Potensi Besar Industri Penerbangan, Langit RI Bakal jadi yang Terpadat Ke-6 di Dunia
Ilustrasi (Foto: Dok. Antara)

Bagikan:

JAKARTA – Menteri Perindustrian (Menperin) Agus Gumiwang Kartasasmita mengatakan bahwa Industri penerbangan dan dirgantara Indonesia memiliki prospek yang cerah dengan didukung kondisi geografis Indonesia yang merupakan negara kepulauan terbesar di dunia dan memiliki lebih dari 17.000 pulau membentang lebih dari lima ribu kilometer dari timur ke barat.

Menurut dia, kondisi tersebut akan membuat transportasi udara menjadi tulang punggung transportasi dan konektivitas nasional, serta penggerak utama perekonomian Indonesia.

“Jumlah penumpang udara di Indonesia diperkirakan akan tumbuh 30 persen dari tahun ke tahun menjadi 140 juta dalam beberapa tahun ke depan, sehingga Indonesia diperkirakan menjadi pasar transportasi udara terbesar keenam di dunia pada tahun 2034,” ujarnya dalam keterangan tertulis dikutip Minggu, 11 September.

Menperin menambahkan, industri penerbangan nasional terdiri dari industri pembuatan pesawat dan komponen, industri Maintenance Repair and Overhaul (MRO), dan industri pembuatan drone. Indonesia memiliki sekitar 31 perusahaan MRO yang mendukung industri pesawat terbang dan bisnis penerbangan.

Perusahaan-perusahaan tersebut telah memiliki 145 sertifikat Aircraft Maintenance Organization (AMO) yang dikeluarkan oleh Indonesian Aircraft Maintenance Services Association (IAMSA).

“Nilai MRO domestik pada 2022 diproyeksikan mencapai 1,7 miliar dolar AS, sedangkan nilai bisnis MRO global mencapai 93,5 miliar dolar AS. Persaingan bisnis MRO global ke depan semakin ketat. Oleh karena itu, kami mendorong MRO dalam negeri untuk berkolaborasi dengan mitra asing untuk meningkatkan kapasitas dan kapabilitasnya,” tuturnya.

Menperin menambahkan, sejalan dengan transformasi digital di berbagai aspek perekonomian, pemerintah bersama Asosiasi Sistem dan Teknologi Tanpa Awak (ASTTA) tengah mendukung pengembangan industri drone.

Menperin menyebut, industri penerbangan tanah air secara perlahan telah mampu mengaktifkan kembali pesawat yang sebelumnya grounded, akibat operasionalnya sempat terhenti karena terimbas pandemi. Disebutkan bahwa hingga saat ini ada sekitar 180 pesawat yang di-grounded, 100 diantaranya merupakan berbadan ramping yang biasanya digunakan untuk rute domestik.

“Diperlukan sekitar satu tahun untuk menyelesaikan proses ini karena proses reaktivasi setiap pesawat membutuhkan waktu, serta terbatasnya jumlah slot yang tersedia di fasilitas perawatan pesawat.
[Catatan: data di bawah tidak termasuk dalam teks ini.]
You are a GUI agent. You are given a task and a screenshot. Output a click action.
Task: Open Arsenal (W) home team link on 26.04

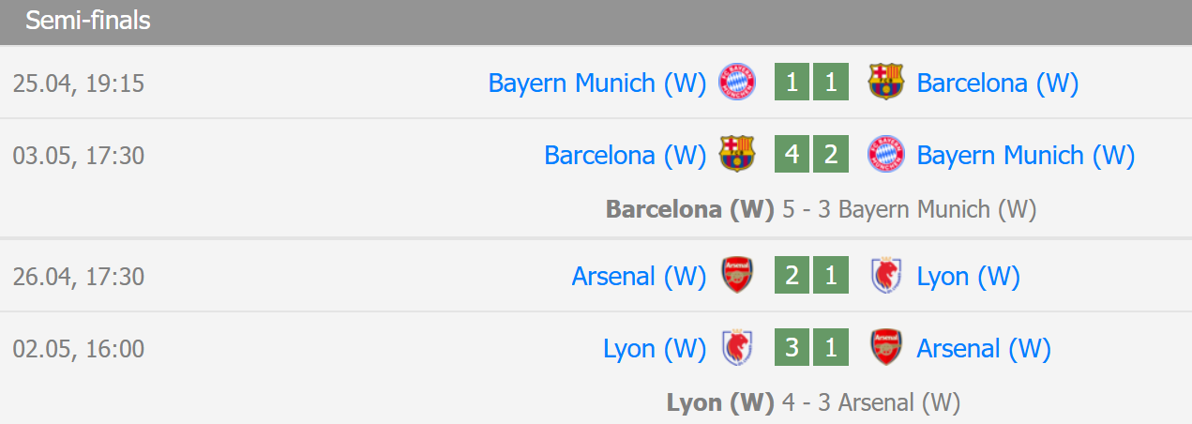pyautogui.click(x=639, y=276)
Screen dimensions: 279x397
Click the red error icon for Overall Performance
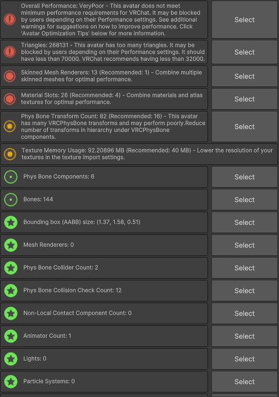click(x=10, y=19)
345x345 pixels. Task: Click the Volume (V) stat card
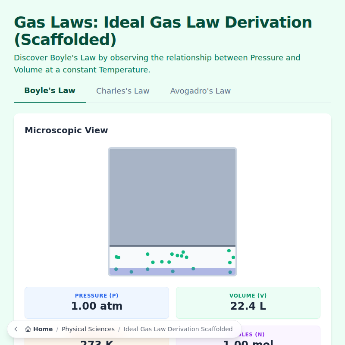[248, 302]
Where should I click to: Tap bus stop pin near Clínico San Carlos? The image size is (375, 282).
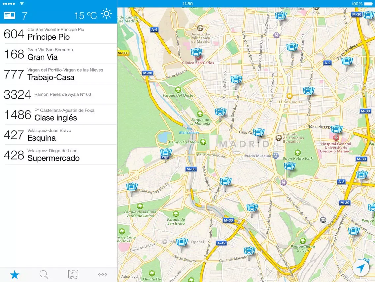(196, 53)
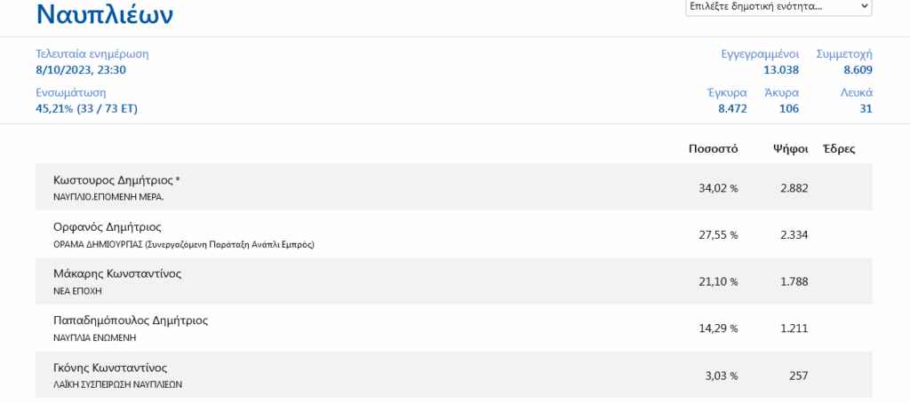
Task: Select candidate Ορφανός Δημήτριος
Action: coord(108,227)
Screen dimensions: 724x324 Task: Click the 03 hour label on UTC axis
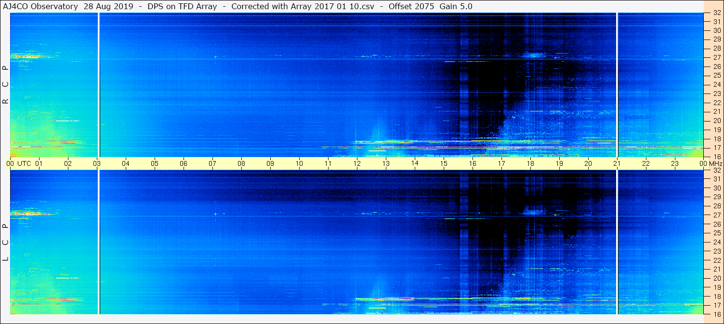pos(97,163)
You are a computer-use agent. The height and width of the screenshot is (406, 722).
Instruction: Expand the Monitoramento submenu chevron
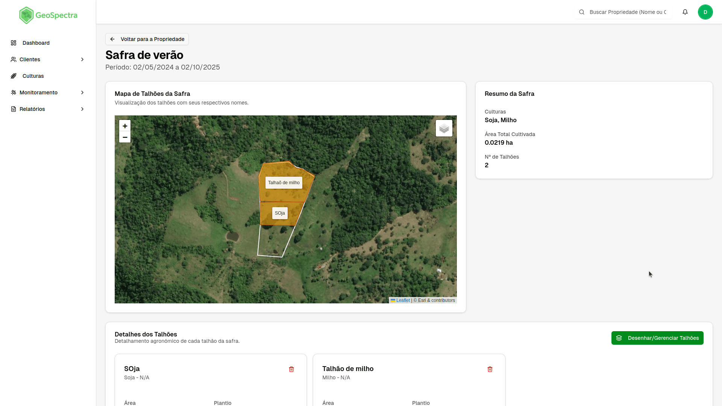point(82,92)
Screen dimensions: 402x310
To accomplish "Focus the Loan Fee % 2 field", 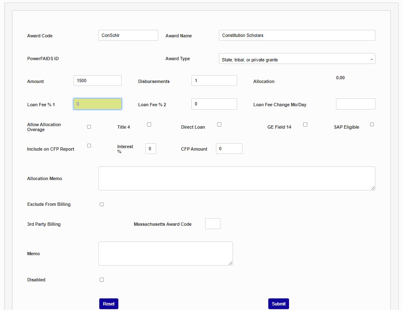I will tap(214, 104).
Selain itu, maskapai juga membutuhkan waktu untuk memperoleh keuntungan sehingga dapat membayar biaya suku cadang dan perawatan yang diperlukan untuk reaktivasi pesawat,” kata dia.

Agus menyampaikan, pemerintah Indonesia melalui Masterplan Pengembangan Industri Nasional 2015 – 2035 telah menetapkan industri pesawat terbang menjadi salah satu industri prioritas nasional dengan fokus pengembangan pesawat baling-baling, industri komponen, dan industri MRO.
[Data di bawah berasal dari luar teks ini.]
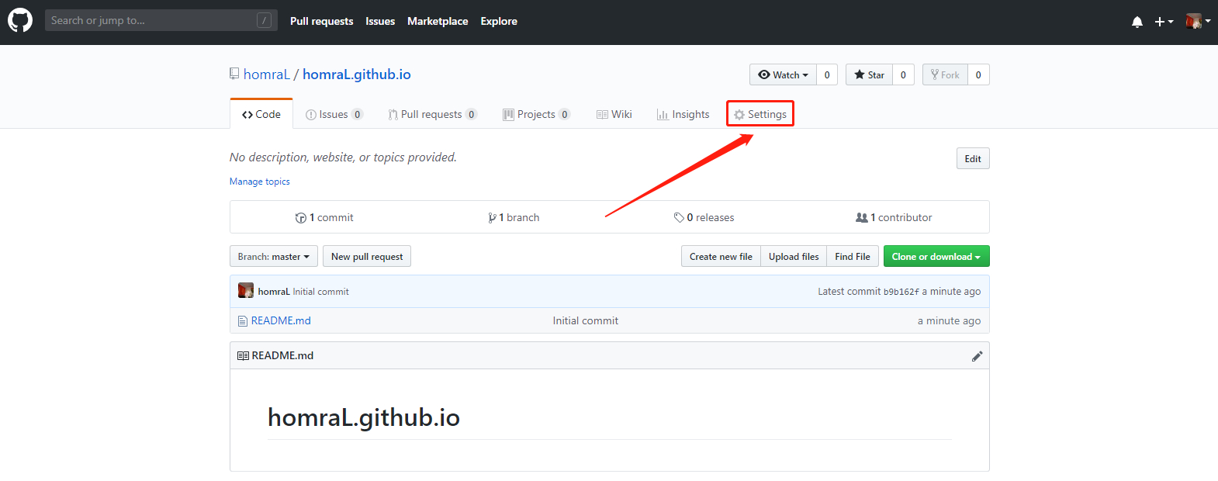This screenshot has width=1218, height=481.
Task: Open the notifications bell
Action: click(x=1137, y=22)
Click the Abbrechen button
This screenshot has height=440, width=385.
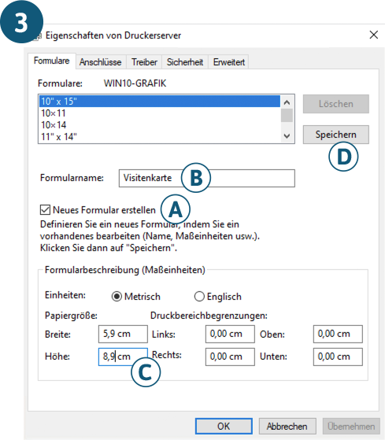pyautogui.click(x=287, y=427)
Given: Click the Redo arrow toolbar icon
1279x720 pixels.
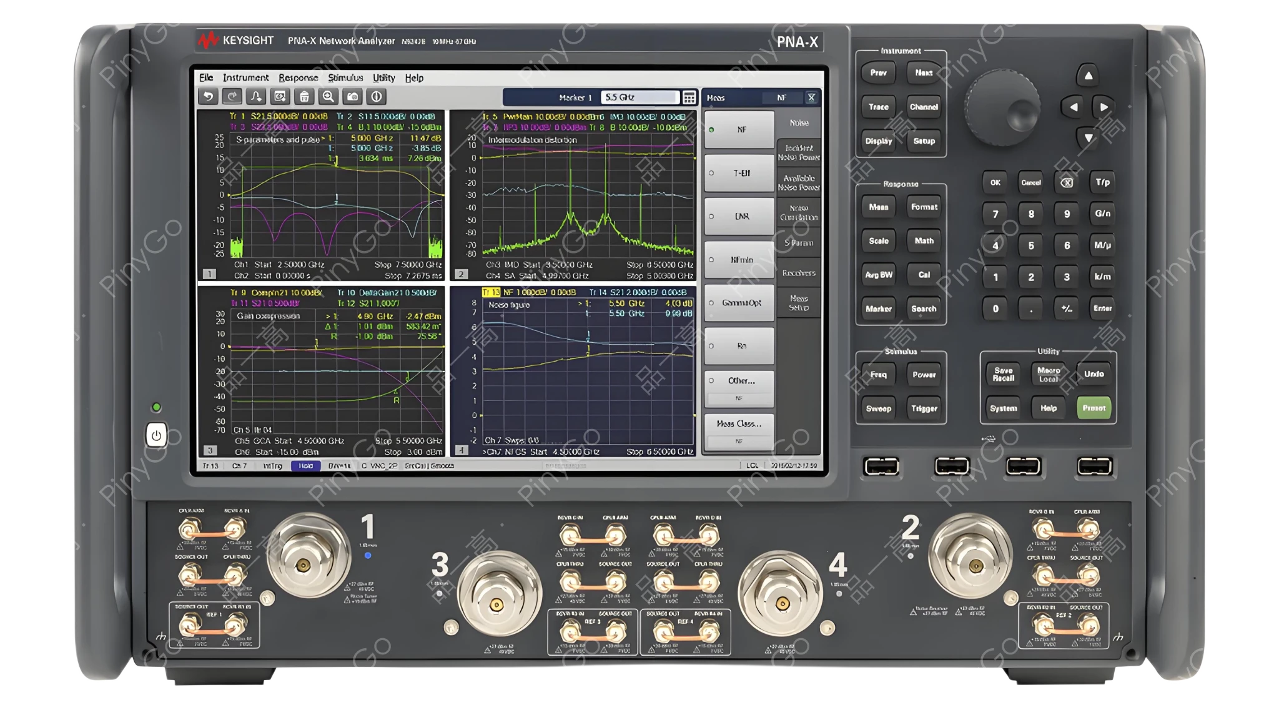Looking at the screenshot, I should tap(233, 96).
“Pemerintah akan terus memberikan dukungan untuk memastikan pertumbuhan dan keberlanjutan industri penerbangan dan kedirgantaraan, termasuk insentif lebih lanjut untuk investasi, di atas yang saya sebutkan,” jelas Menperin.

Agus menambahkan, selain itu di Indonesia saat ini ada tiga perusahaan utama yang eksis bekerja mendukung industri penerbangan dan dirgantara di tanah air, antara lain PT Dirgantara Indonesia (Persero), satu-satunya produsen pesawat di Asia Tenggara yang telah memproduksi pesawat terbang dan helikopter untuk keperluan komersial dan militer, dengan spesialisasi di bidang aerostructure.

“Mereka turut menjadi tulang punggung transportasi dan konektivitas nasional kita, serta penggerak utama perekonomian Indonesia. Saya senang melihat tiga perusahaan utama, saat ini bekerja pada sangat baik untuk memastikan maskapai kita kembali mengudara,” tutup Menperin Agus Gumiwang.